To deal with these ‘purist’ arguments leveled against us, it may be advisable to come up with a list of deal-breakers, the inverted conjunction of which would qualify the absolute minimum to be acceptable in a candidate. I’ve come up with four of my own, and I think they are far from purist. Mitt Romney does not fit them, so I will not be voting for him.
- Pro-life: This issue is an absolute and uncompromisable deal-breaker. Protecting the right to life of all persons is the single most important duty of government.
- No more gun control: Personally, I’d love to see a Presidential candidate willing to repeal the National Firearms Act, but as long as a candidate is willing to keep the current federal status quo, and avoid assault weapons bans, standard-capacity magazine bans, ammunition purchase restrictions, I can live with him.
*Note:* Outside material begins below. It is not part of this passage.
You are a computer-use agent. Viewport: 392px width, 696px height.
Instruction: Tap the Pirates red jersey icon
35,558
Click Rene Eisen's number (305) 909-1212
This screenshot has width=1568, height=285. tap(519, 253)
- A net cut to spending: We’re in trouble, and we need to reduce the burden of government spending. If a candidate will commit to a net decrease in spending, I can support him – even if that net cut in actual spending is paired with a tax increase. Spending cuts must come first, though.
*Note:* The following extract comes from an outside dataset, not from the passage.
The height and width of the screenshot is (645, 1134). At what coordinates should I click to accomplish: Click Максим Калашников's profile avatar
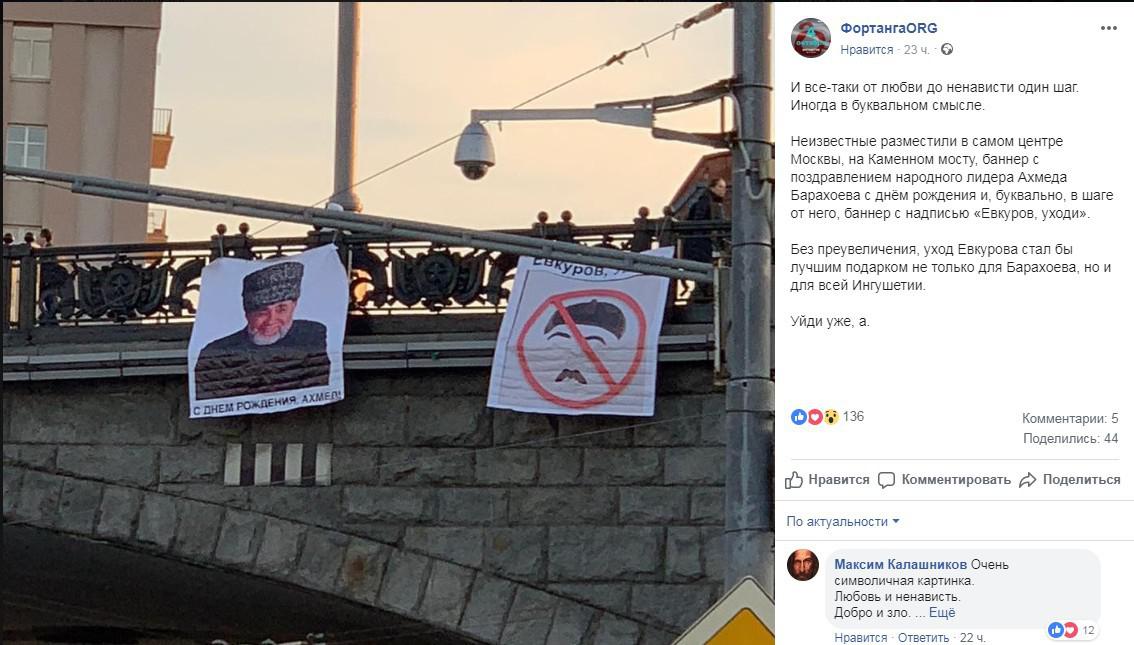[803, 565]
- No more foreign wars: A big portion of our current deficit is caused by our war in Afghanistan, and our drone campaigns in several countries. In addition to needlessly killing random people, this costs us money, and we get little in return. If we’re attacked, we must of course respond, but we should eliminate the threat and go home, not try to ‘build a new ally’ in the region and keep them loyal with a steady flow of cash.
I can probably sacrifice either 3) or 4), but not both. I’ve got a long list of other issues I care about, and that a perfect candidate would support: ending the Drug War, ending federal forfeiture, reducing foreign aid, ending the drone war, disbanding the DHS, and the list goes one. But I can deal with this minimum. Just be pro-life, leave the gun laws alone (no problem in this political climate), make the budget smaller than last year, and don’t bomb random countries without provocation.
Coming soon: The New York Times seems to think the GOP platform took a radical turn to the right, when comparing with older GOP platforms. I’m betting it won’t look nearly so radical once we compare the DNC’s changes from past platforms…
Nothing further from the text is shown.